EXERCISE TASKS:
a - Answer these questions from the passage on Wolbachia-infected mosquitoes:
(i) Besides dengue, which two viruses can the Wolbachia-infected mosquito no longer transmit?
(ii) How was the heat-tolerant strain of Wolbachia developed?
(iii) Under the replacement method, which mosquitoes are released?
b - From the passage on Wolbachia-infected mosquitoes, quote everything from "The research team" down to "and other diseases.".

DOCUMENT EXCERPT:
....

Now the wolbachia-infected mosquito loses the capacity to transmit not only the dengue virus but also the viruses of chikungunia and zika. While it acts as an antidote against dengue, chikungunia and zika viruses, it is safe for human beings and the environment. It is like, as a conventional Bangla adage can be translated, 'one thorn drives away another'. This heat-tolerant strain of Wolbachia was developed through cross-breeding with several generations of local aedes varieties.
The research team proposes to do the trick by employing two methods. First, the suppression method that envisages release of wolbachia-infected males developed in laboratory, which when mate with wild females, the eggs will become unviable. In the process, the mosquito population will decline on its own. The other is replacement method which approves release of both male and female infected with wolbachia bacterium. Here the objective is to see that the successive generations of mosquito offspring carry the bacterium and gradually replace the virus-carrying females which alone cause dengue and other diseases.

....

[Saved data entries]
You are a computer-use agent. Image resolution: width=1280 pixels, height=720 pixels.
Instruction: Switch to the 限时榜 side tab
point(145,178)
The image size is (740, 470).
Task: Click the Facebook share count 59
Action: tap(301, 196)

....

RESULTS FOR EACH TASK:
a -
(i) Chikungunia and zika.
(ii) Through cross-breeding with several generations of local aedes varieties.
(iii) Both males and females infected with the wolbachia bacterium.

b -
The research team proposes to do the trick by employing two methods. First, the suppression method that envisages release of wolbachia-infected males developed in laboratory, which when mate with wild females, the eggs will become unviable. In the process, the mosquito population will decline on its own. The other is replacement method which approves release of both male and female infected with wolbachia bacterium. Here the objective is to see that the successive generations of mosquito offspring carry the bacterium and gradually replace the virus-carrying females which alone cause dengue and other diseases.